▶ **DO THIS**: Copy the data below word for word, from the line with "You are a computer-use agent. Image" to the line with "point(212,357)", including both of those lines. Leave out the pictures.
>> BEGIN ITEMS
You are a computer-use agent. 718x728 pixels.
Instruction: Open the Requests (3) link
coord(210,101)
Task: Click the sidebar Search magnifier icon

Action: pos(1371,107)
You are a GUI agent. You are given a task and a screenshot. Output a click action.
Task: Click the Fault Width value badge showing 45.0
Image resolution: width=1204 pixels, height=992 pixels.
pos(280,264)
>> END ITEMS
>> BEGIN ITEMS
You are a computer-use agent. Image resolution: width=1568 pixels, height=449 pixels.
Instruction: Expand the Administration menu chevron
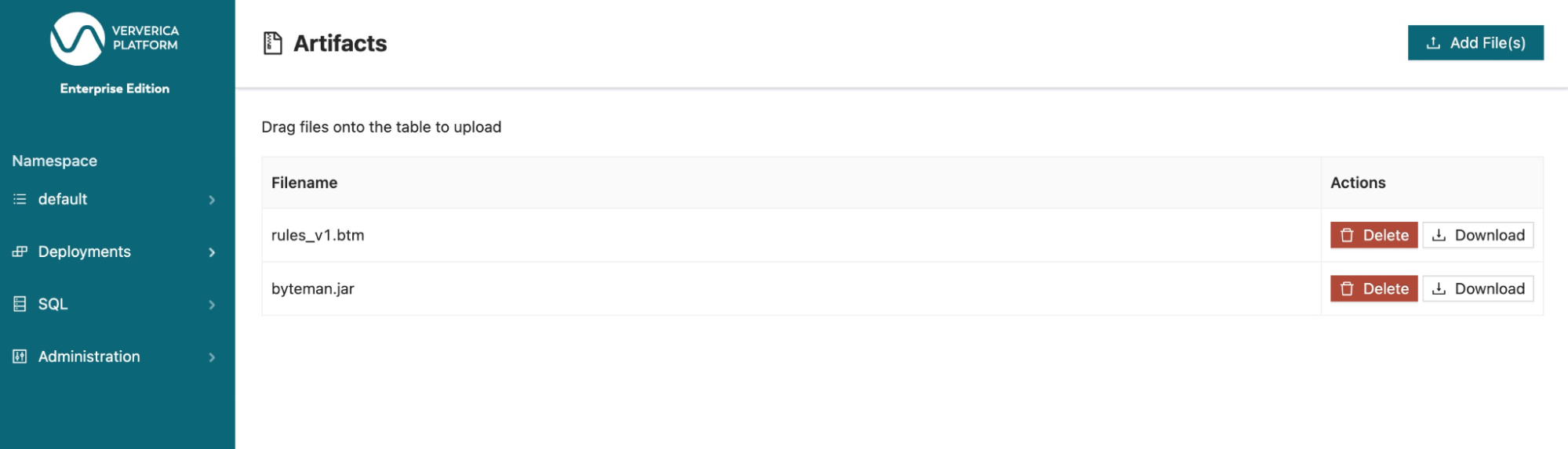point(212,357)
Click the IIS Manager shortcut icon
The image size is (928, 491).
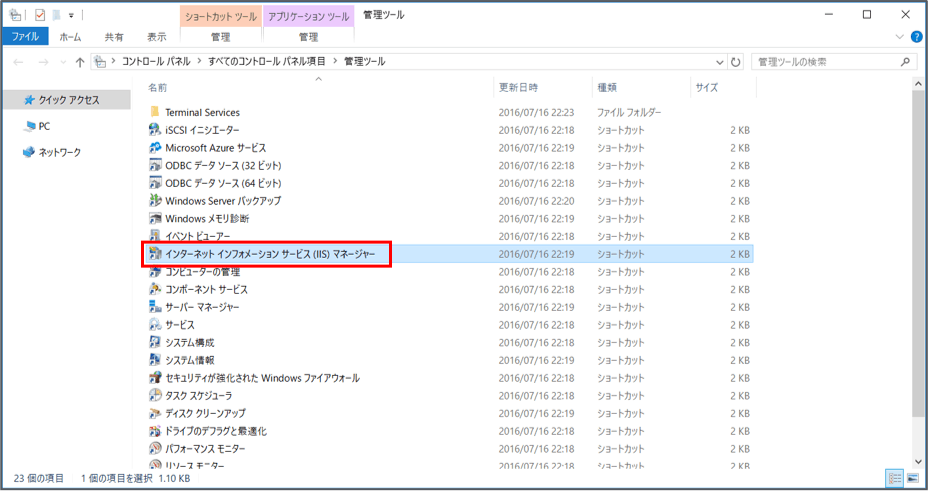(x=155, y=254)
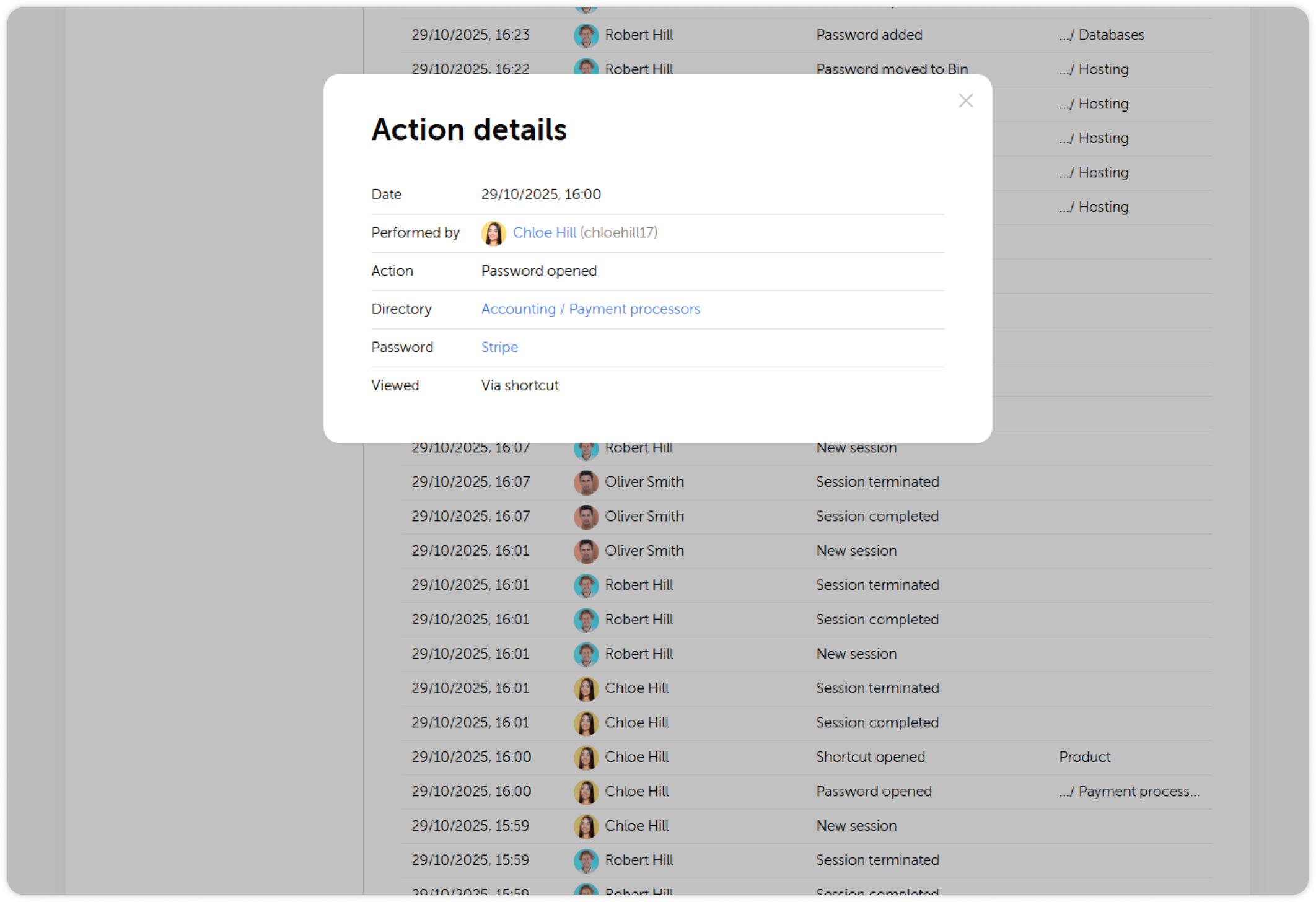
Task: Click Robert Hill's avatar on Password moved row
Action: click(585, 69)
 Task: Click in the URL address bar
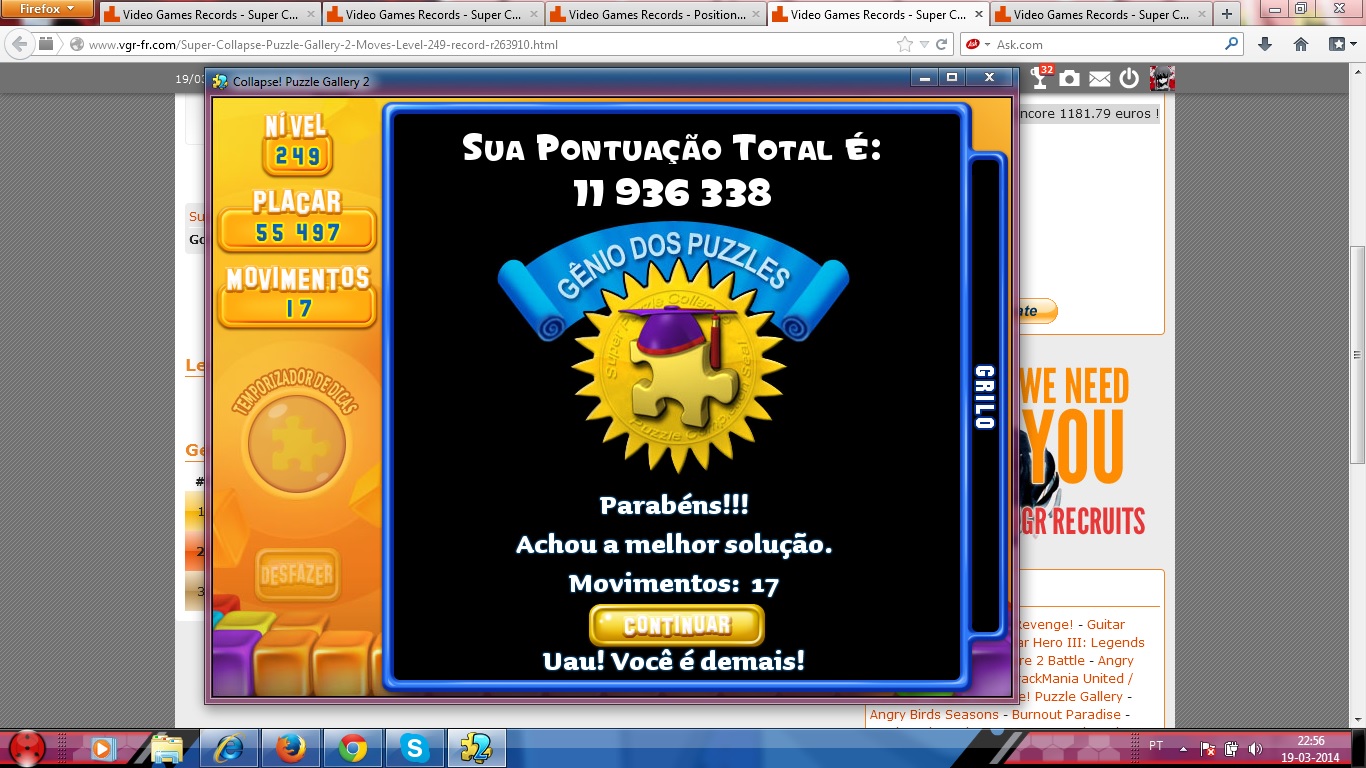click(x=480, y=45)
>> END ITEMS
▶ **CORRECT ANSWER**:
You are a computer-use agent. Image resolution: width=1568 pixels, height=449 pixels.
Instruction: Expand the Administration menu chevron
point(212,357)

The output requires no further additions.